ESTRATTO:
Dopo l’allenamento svolto con una concentrazione meno che decente in quanto la mente vaga sugli impegni del pomeriggio, nuovo trasferimento al centro gare ed ecco che finalmente gli speaker possono cominciare a guardarsi in faccia. Il meeting serve a me (“il coordinatore”) per capire soprattutto a che ora e di che cosa c’è bisogno nell’immediato per garantire la partenza delle attività. Con il senno e l’esperienza di poi, capisco che avrei dovuto concordare ben altro... :-(
Durante la riunione capisco che le prime due giornate di gara saranno quelle cruciali in quanto si parte lunedì con le gare della Dolomiti 5 Days e i JWOC in parziale sovrapposizione, e martedì con una sovrapposizione pressoché totale. Il team comunque sembra ben affiatato.
Ed è proprio da questo apparente affiatamento che, vista a posteriori, nasceranno tutti i casini dei primi giorni.
La giornata si chiude comunque in bellezza perchè scopro che nello stesso hotel dove sto io c sono anche Claudio Valer e la sua crew che prepareranno le partenze. Riesco quindi a concordare tutte le mie presenze alle partenze delle gare, il che mi consentirà di prendere parte regolarmente alla 5 giorni delle Dolomiti grazie anche al sicuro appoggio che mi garantiscono Roberto T. e Adriano B., nonché “mister furgo” Fabio D.R.


Lunedì.
Si comincia con le sveglie all’alba. Alle 7 del mattino sono al centro sportivo di Mezzano da dove partono i furgoncini che salgono a Caltena-SanGiovanni. Grazie ai miei buoni uffici e ad una certa dose di faccia tosta riesco a farmi scarrozzare avanti ed indietro tra la partenza e l’arrivo, ed alle 8.20 sono sotto i tendoni della partenza pronto a dare il via alle danze.
La gara parte con un tempo che non è dei migliori: pioverà per tutta quanta la mia prova. E nel bosco è ancora abbastanza buio. Nonostante questo, la gara è molto divertente almeno per i primi 6 punti che sono abbastanza vicini e restano in zona partenza. Sulla lunga traversata verso il primo punto lontano, il guaio! Mi parte un piede verso valle e finisco lungo e disteso... provo a rialzarmi e capisco subito che c’è qualcosa che non va perchè il primo passo lo faccio in maniera innaturale: è la scarpa destra. Si è squarciata a metà!

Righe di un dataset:
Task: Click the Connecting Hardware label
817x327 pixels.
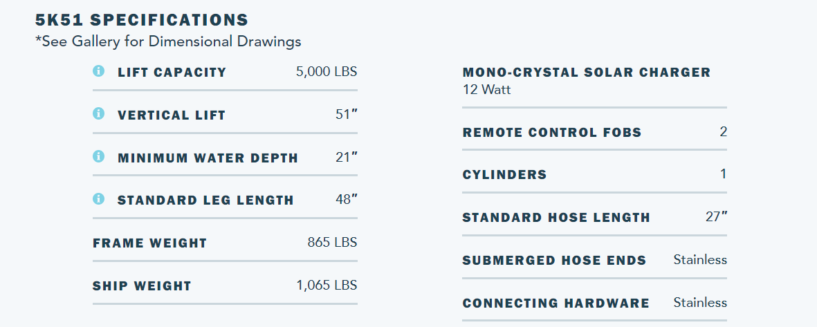Action: (556, 303)
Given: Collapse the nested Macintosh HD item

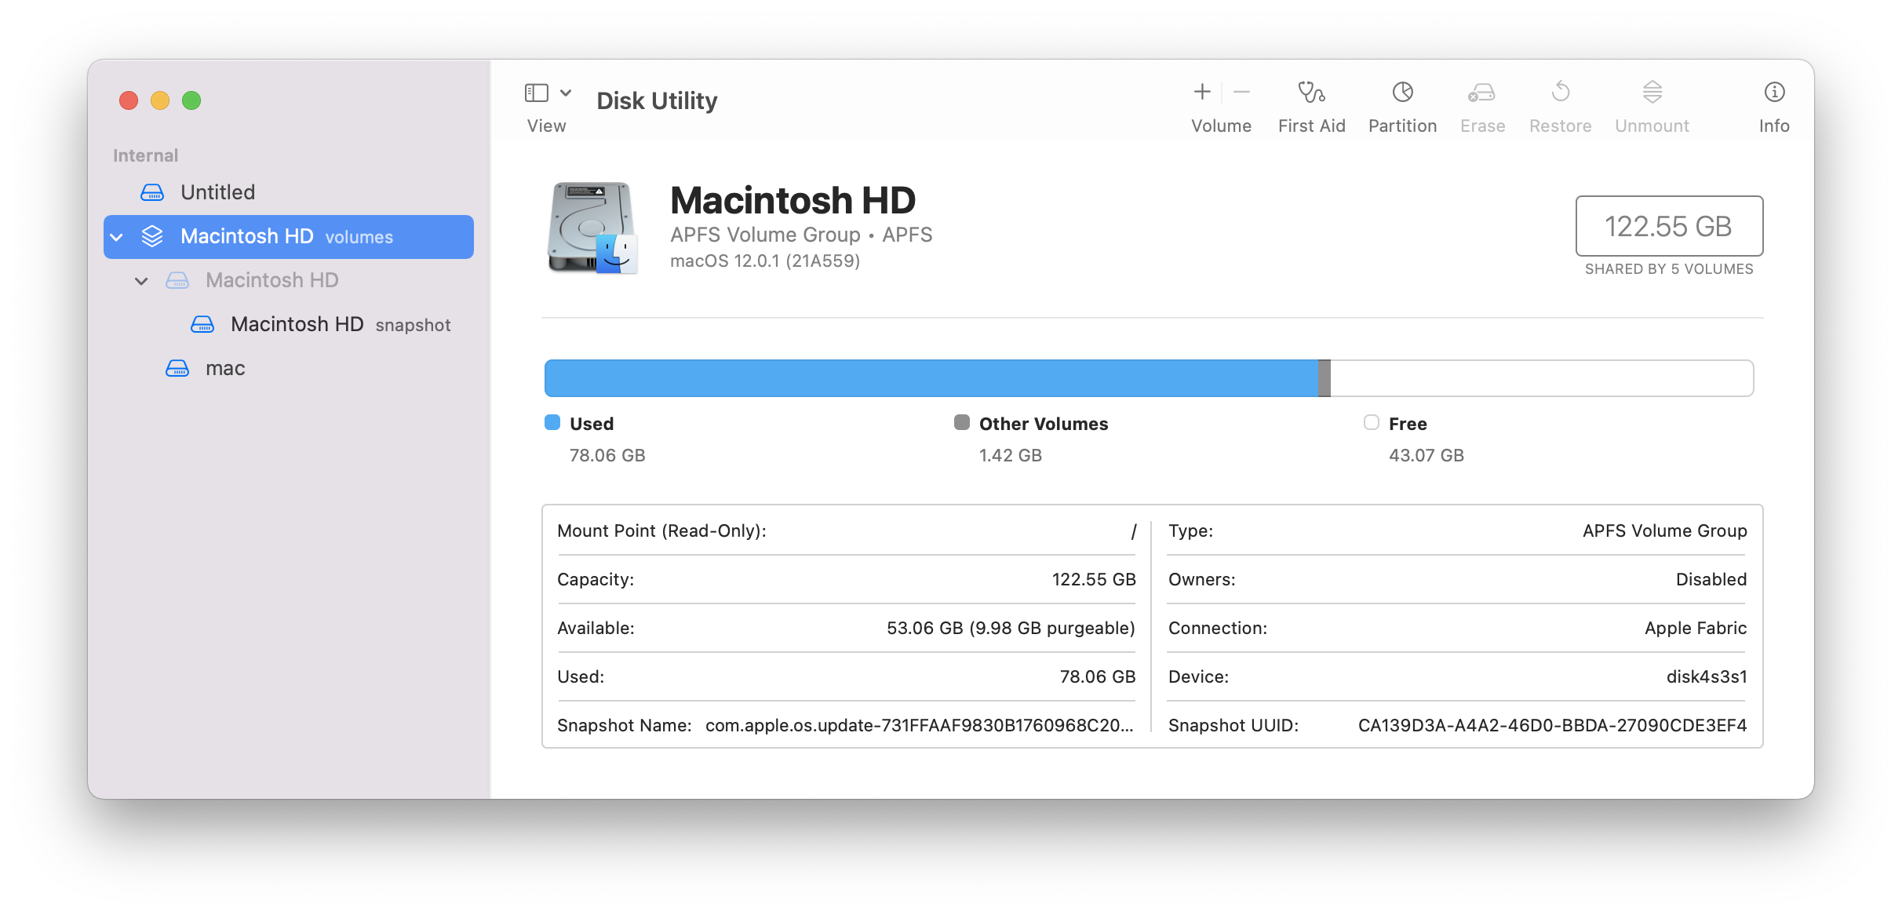Looking at the screenshot, I should tap(141, 281).
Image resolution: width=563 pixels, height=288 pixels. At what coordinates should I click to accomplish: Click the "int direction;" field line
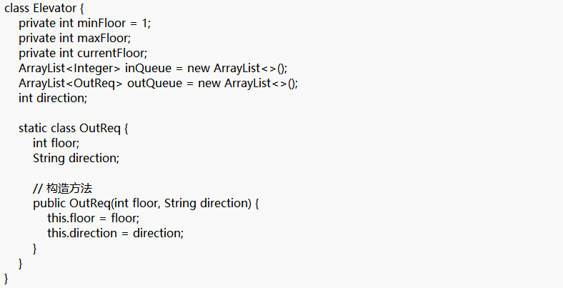(53, 98)
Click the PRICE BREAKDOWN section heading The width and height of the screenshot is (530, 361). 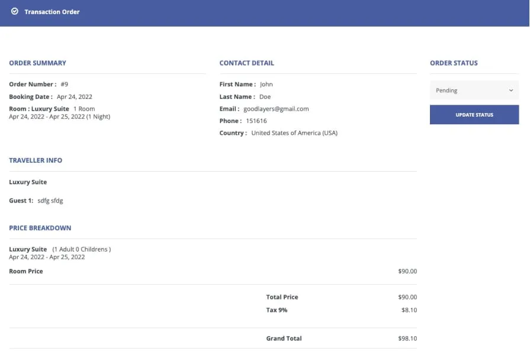(40, 228)
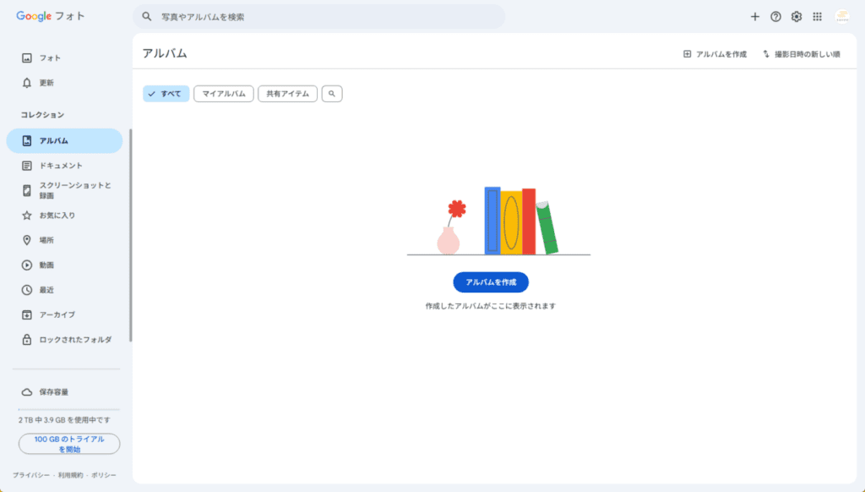Viewport: 865px width, 492px height.
Task: Toggle the すべて filter chip
Action: pos(166,94)
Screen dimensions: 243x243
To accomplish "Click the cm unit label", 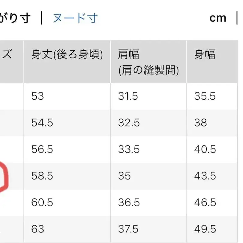I will pyautogui.click(x=218, y=18).
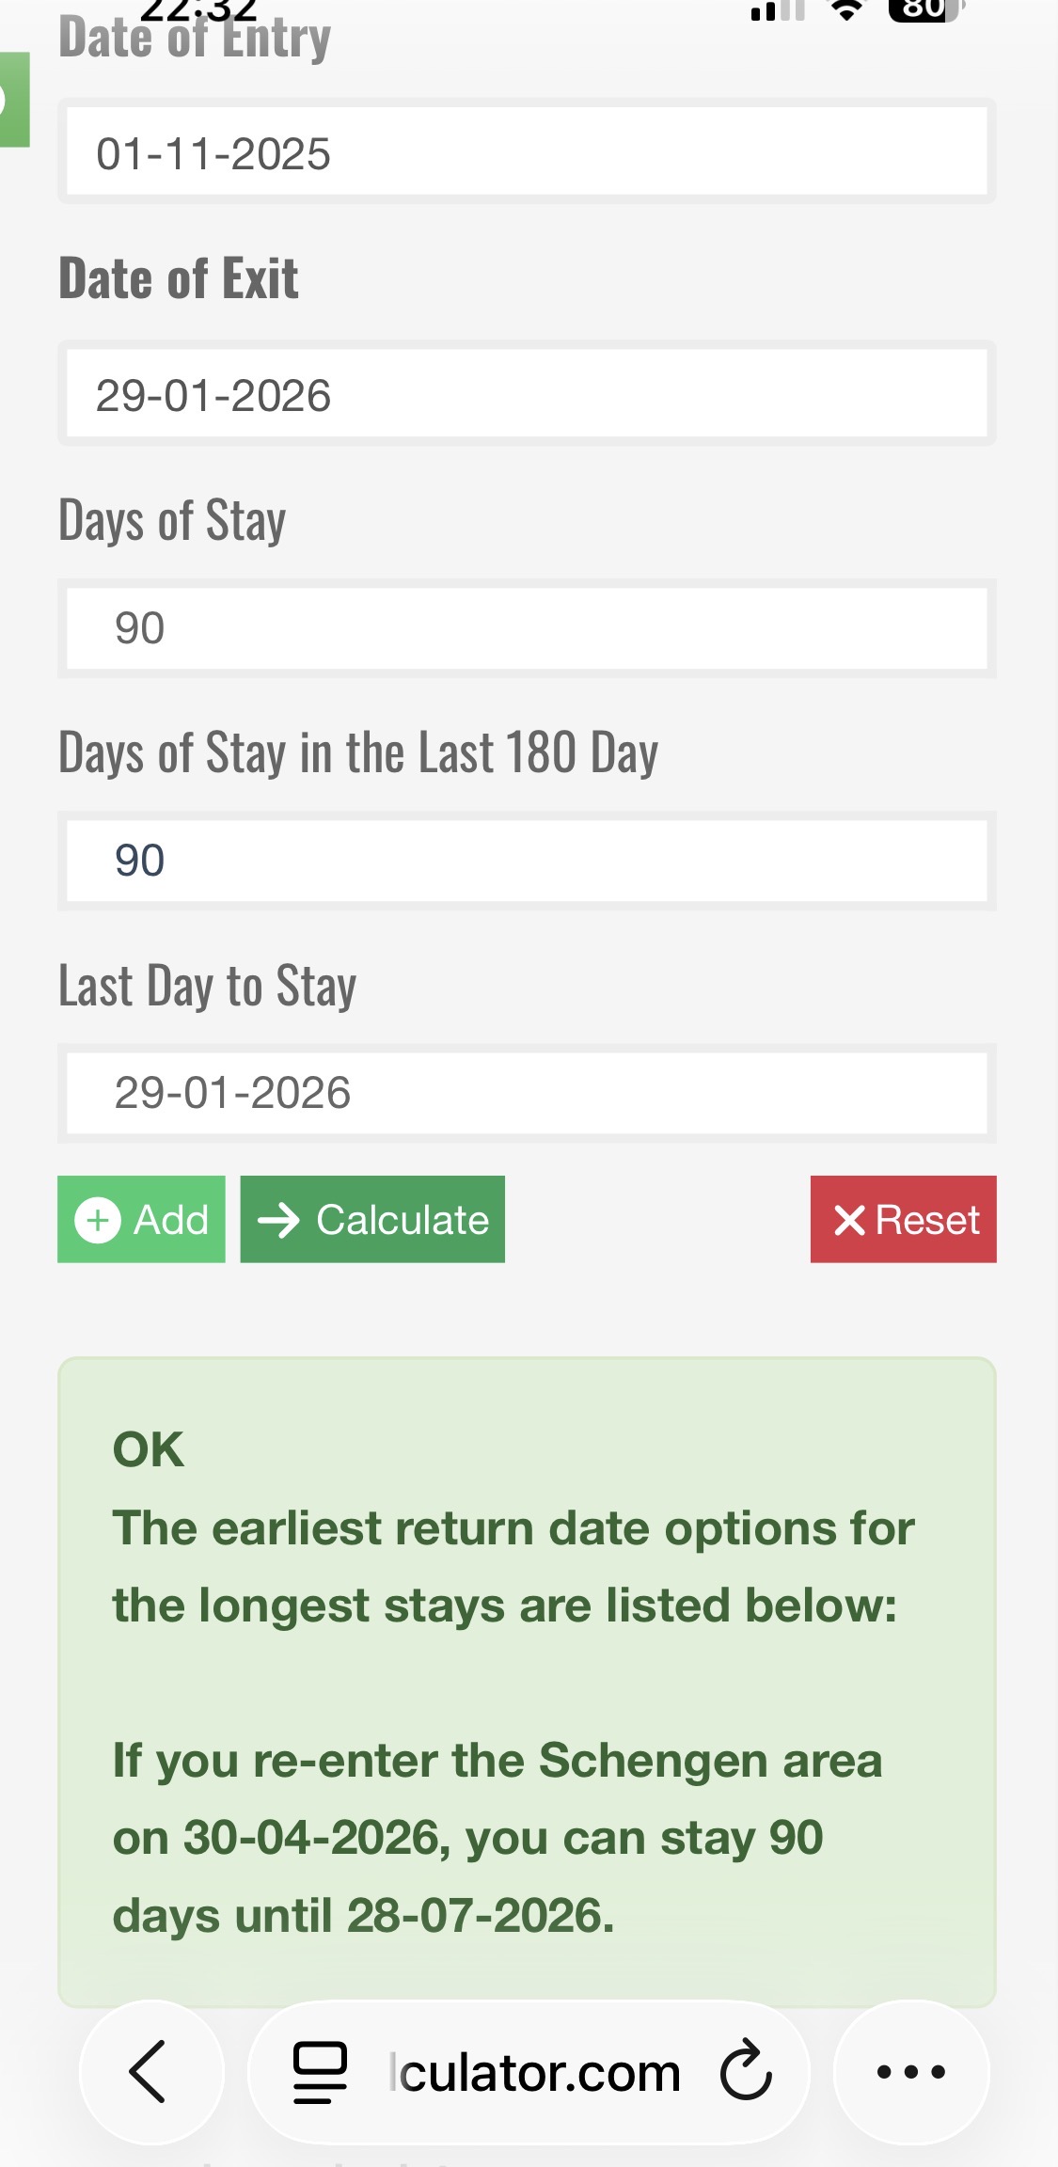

AZIONI RICHIESTE:
- A) Nell'estratto, riscrivi tutto da "La gara parte" fino a "squarciata a metà!", sostituendo "scarpa destra" con "scarpa sinistra".
- B) Riassumi l'estratto in tre frasi.

LE RISPOSTE:
- A)
La gara parte con un tempo che non è dei migliori: pioverà per tutta quanta la mia prova. E nel bosco è ancora abbastanza buio. Nonostante questo, la gara è molto divertente almeno per i primi 6 punti che sono abbastanza vicini e restano in zona partenza. Sulla lunga traversata verso il primo punto lontano, il guaio! Mi parte un piede verso valle e finisco lungo e disteso... provo a rialzarmi e capisco subito che c’è qualcosa che non va perchè il primo passo lo faccio in maniera innaturale: è la scarpa sinistra. Si è squarciata a metà!

- B) Durante la riunione al centro gare emerge che le prime due giornate saranno cruciali per la sovrapposizione tra le gare della Dolomiti 5 Days e i JWOC. In hotel chi scrive concorda con Claudio Valer e la sua crew le proprie presenze alle partenze, potendo così partecipare regolarmente alla 5 giorni delle Dolomiti. Lunedì, in una gara sotto la pioggia, i primi 6 punti risultano divertenti, ma nella lunga traversata verso il primo punto lontano arriva una caduta e la scarpa destra si squarcia a metà.